On Mon, 08 Feb 2010 15:13:33 -0500, Andrei Alexandrescu
<[email protected]> wrote:
Steven Schveighoffer wrote:
On Mon, 08 Feb 2010 14:36:37 -0500, Andrei Alexandrescu
<[email protected]> wrote:
Don wrote:
I don't understand this. How does belowTop() know how to call top()?
It calls top() through the normal interface mechanism. Inside
belowTop(), this has Stack!T type.
Actually, I think Don has a point here. A virtual function (even on
an interface) is always called with the 'this' pointer, not the
interface pointer.
That is done via an adjustment of the reference. In the case of an
interface method, no adjustment is necessary. Inside the method, "this"

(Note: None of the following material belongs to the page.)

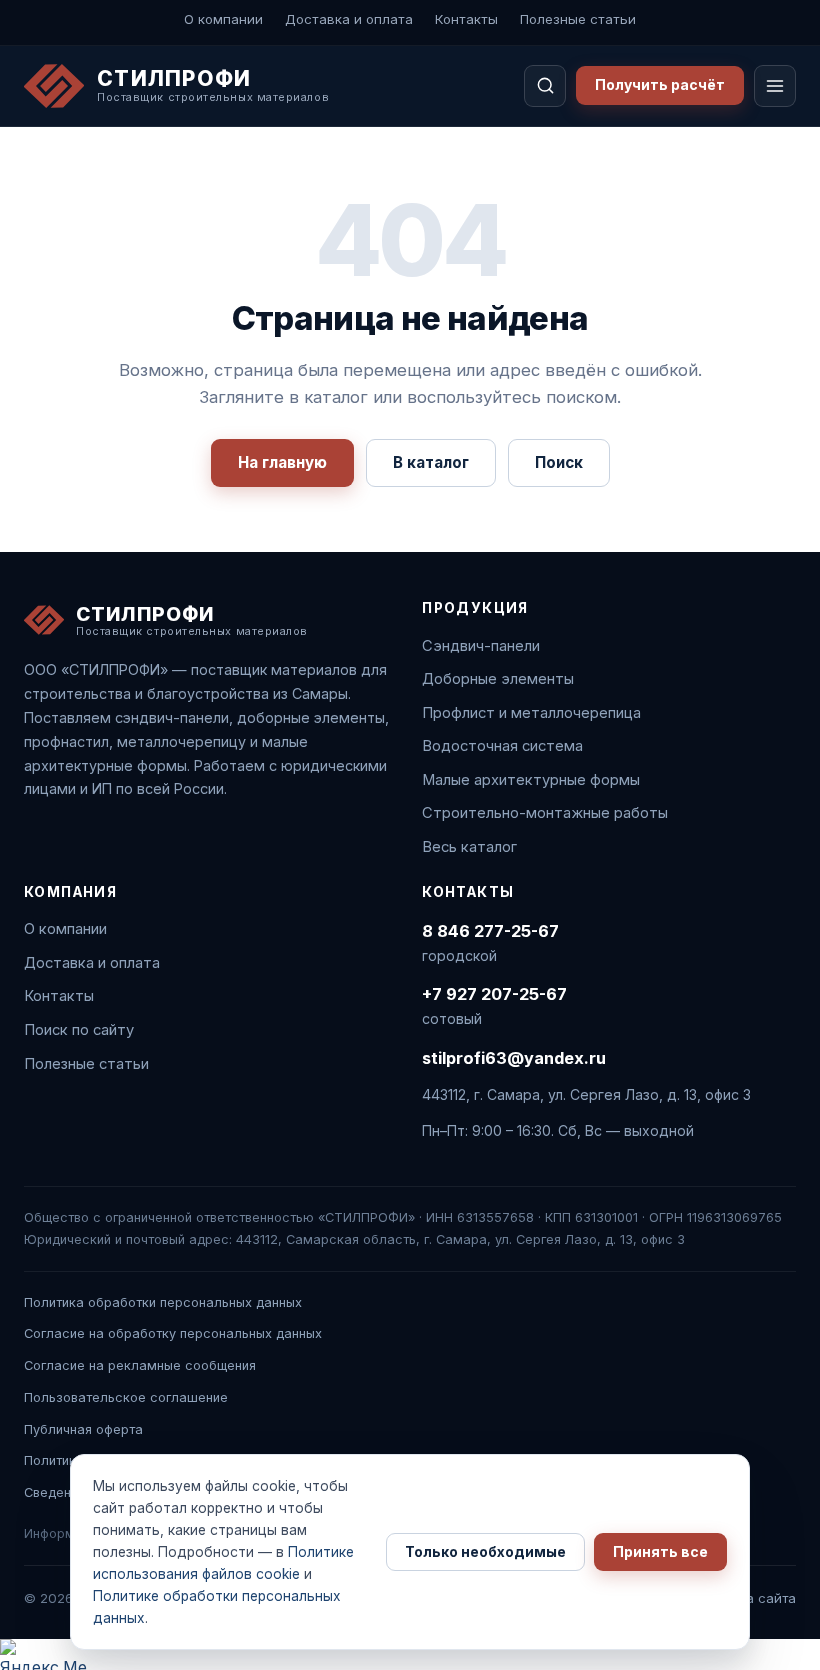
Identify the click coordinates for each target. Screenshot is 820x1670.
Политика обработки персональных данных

has the static type of the interface and the dynamic type whichever
class implements the interface.
void foo(Stack!T st)
{
auto x = st.belowTop();
}
OK, so if st's virtual function for belowTop points to the default
implementation, there is no adjustment. But what if the actual object
*did* override the default implementation? Does it also receive the
interface pointer as 'this'? Where does the adjustment happen? What
happens if you have a reference to the actual concrete object type? Do
you have to thunk to the correct interface to pass in the expected
interface pointer? It can't be both ways.
-Steve